EXERCISE AIM: Please gather every row below that contains the word "Open", and copy each one in full.

EXERCISE MATERIAL:
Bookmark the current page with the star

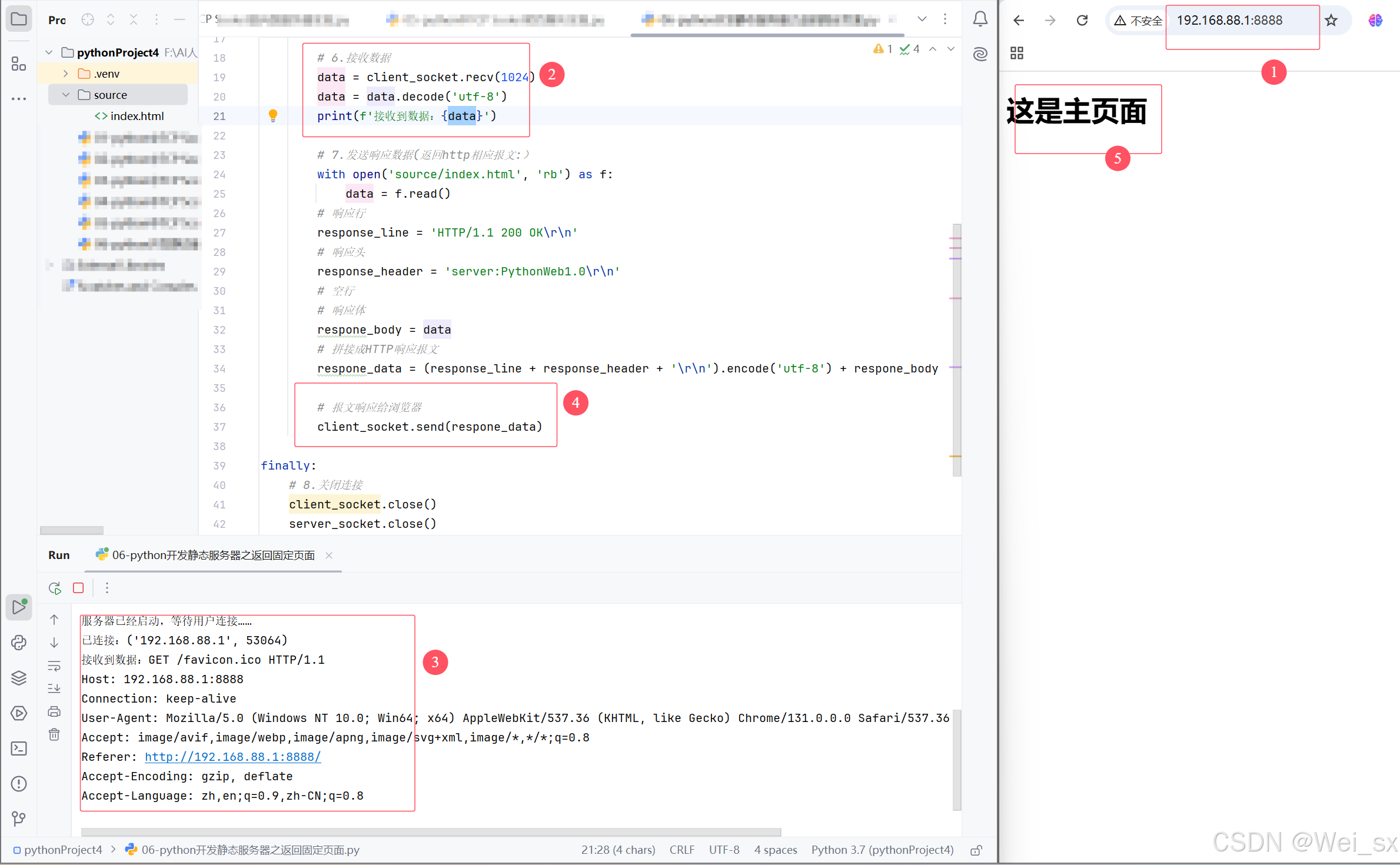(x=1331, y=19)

==

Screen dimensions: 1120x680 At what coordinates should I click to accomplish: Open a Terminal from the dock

--

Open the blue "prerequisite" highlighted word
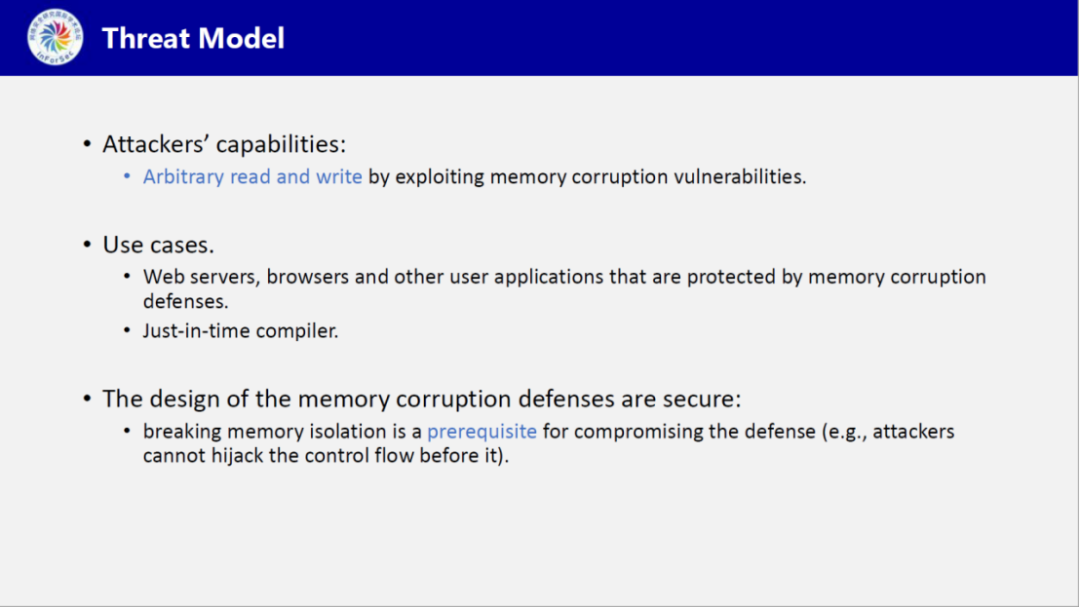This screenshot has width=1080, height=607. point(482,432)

REPLY TO THE EXERCISE:
Screen dimensions: 1120x680 At what coordinates should I click to accomplish: Open a Terminal from the dock
Open the blue "prerequisite" highlighted word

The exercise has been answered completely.